Si Martin Fayulu, président de l'Ecidé (Engagement Citoyen pour le Développement) et candidat à la présidentielle du 20 décembre 2023 rêvait d'un bain de sang hier à Kinshasa pour faire accréditer la thèse du rejet, par le peuple, des résultats partiels de ce scrutin, force d'admettre que le piège du chaos postélectoral n'a pas du tout fonctionné.
C'est la faute à la démobilisation générale qu'il avait lui-même provoquée dans les rangs de ses cadres et sympathisants, en décrétant le boycott des élections, interdisant, dans la foulée, aux membres de son parti de se porter candidat à quelque scrutin que ce soit, sous peine de sanction.
Depuis son rétropédalage, marqué par son retour fracassant dans la course à la présidentielle, alors que le délai de dépôt des candidatures de ses partisans à la députation nationale et provinciale avait largement expiré, un terrible fossé s'est installé entre lui et sa « base ».
Il y a lieu d'ajouter aussi à ce tableau sombre sa rupture avec ses anciens alliés politiques dans « Lamuka », la plate-forme électorale l'ayant soutenu lors de la présidentielle de décembre 2018, notamment Moïse Katumbi et Adolphe Muzito, sans oublier son divorce avec Sesanga, Matata et Mukwege.
Hier mercredi, confiné au quartier général de son parti, l'Ecidé, sur le Boulevard Triomphal, en compagnie d'une poignée d'inconditionnels, il lui était impossible de faire bouger la rue.
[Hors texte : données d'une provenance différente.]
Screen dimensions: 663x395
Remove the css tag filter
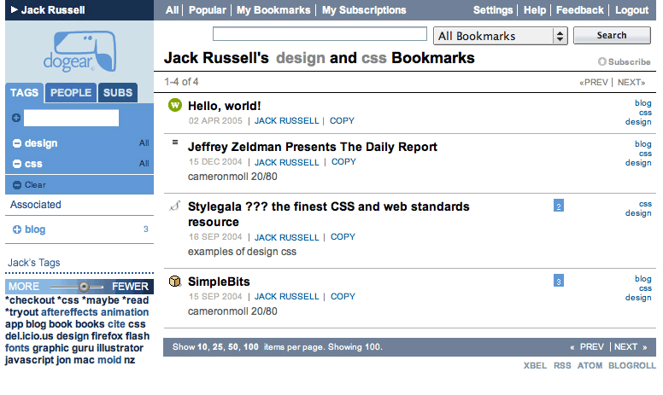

L'autre fait au débit de Fayulu est le district de la Tshangu, qui faisait office de sa « base naturelle » jusqu'à sa gaffe politique du vrai-faux refus de participer au processus électoral, sous prétexte que le fichier de la Ceni (Commission Electorale Nationale Indépendante) était totalement « pollué », n'a pas suivi son mot d'ordre de marche.
L'inconstance politique de Fayulu a été fort contreproductive pour lui dans sa vaine tentative de remettre en cause, sur le tard, l'organisation des élections par une centrale électorale qu'il avait feint de désavouer avant de se présenter sur la ligne de départ pour la présidentielle. La question de fonds que se posent des partisans du président de l'Ecidé ainsi que l'écrasante majorité des Kinoises et Kinois est de savoir de quoi se plaint-il, lui qui s'est soumis aux règles du jeu édictées par la Ceni, à partir du dépôt de sa candidature jusqu'au vote.
La moindre des choses qu'on attend de Fayulu qu'il puisse avoir le courage d'assumer les conséquences de sa participation. Les observateurs pensent que s'il est réellement démocrate, il devrait attendre la publication globale des résultats provisoires annoncée pour le 31 décembre 2023 et, au besoin, soit féliciter sportivement le vainqueur, soit saisir la Cour Constitutionnelle en contestation du verdict des urnes, comme il l'avait déjà fait en 2019.Martin Fayulu devrait comprendre, de lui-même qu'il n'a plus l'aura d'il y a cinq ans pour forcer la main à la Ceni, à travers des actions de rue.
Sérieusement déconnecté de sa « base » et des alliés politiques, l'attitude la plus sage pour lui serait de se soumettre à la sanction du souverain primaire, même si celle-ci parait amère et donc difficile à avaler. La vie politique de Fayulu ne s'arrête à 2023 Politicien de carrière, puisqu'il revendique sa participation à la Conférence Nationale Souveraine (1991-1992), Martin Fayulu ne devrait circonscrire sa vie politique à 2023.
Puisque Félix Antoine Tshisekedi, virtuel vainqueur de la présidentielle de 2023, épuise son second mandat en 2028, les portes de la présidence de la République restent largement ouvertes aux candidats malheureux d'aujourd'hui comme à tous ceux et toutes celles qui nourrissent des ambitions pour la magistrature suprême dans cinq ans.
On rappelle, pour les besoins de l'histoire, que François Mitterrand avait échoué face au général de Gaulle en 1965 puis contre Giscard d'Estaing en 1974 avant de se faire élire Président de la République française en 1981 et réussir un « doublé » en 1988. L'exemple le plus proche de nous est celui de l'UDPS, qui avait dû attendre 38 ans pour cueillir les fruits de la lutte pour la démocratie et l'Etat de droit de ses pères fondateurs, dont Etienne Tshisekedi d'heureuse mémoire. Fayulu, Katumbi, Muzito, Matata, Mukwege... Président de la RDC en 2028 ? Ce n'est pas impossible. La patience est amère, mais son fruit est doux, dit un adage français.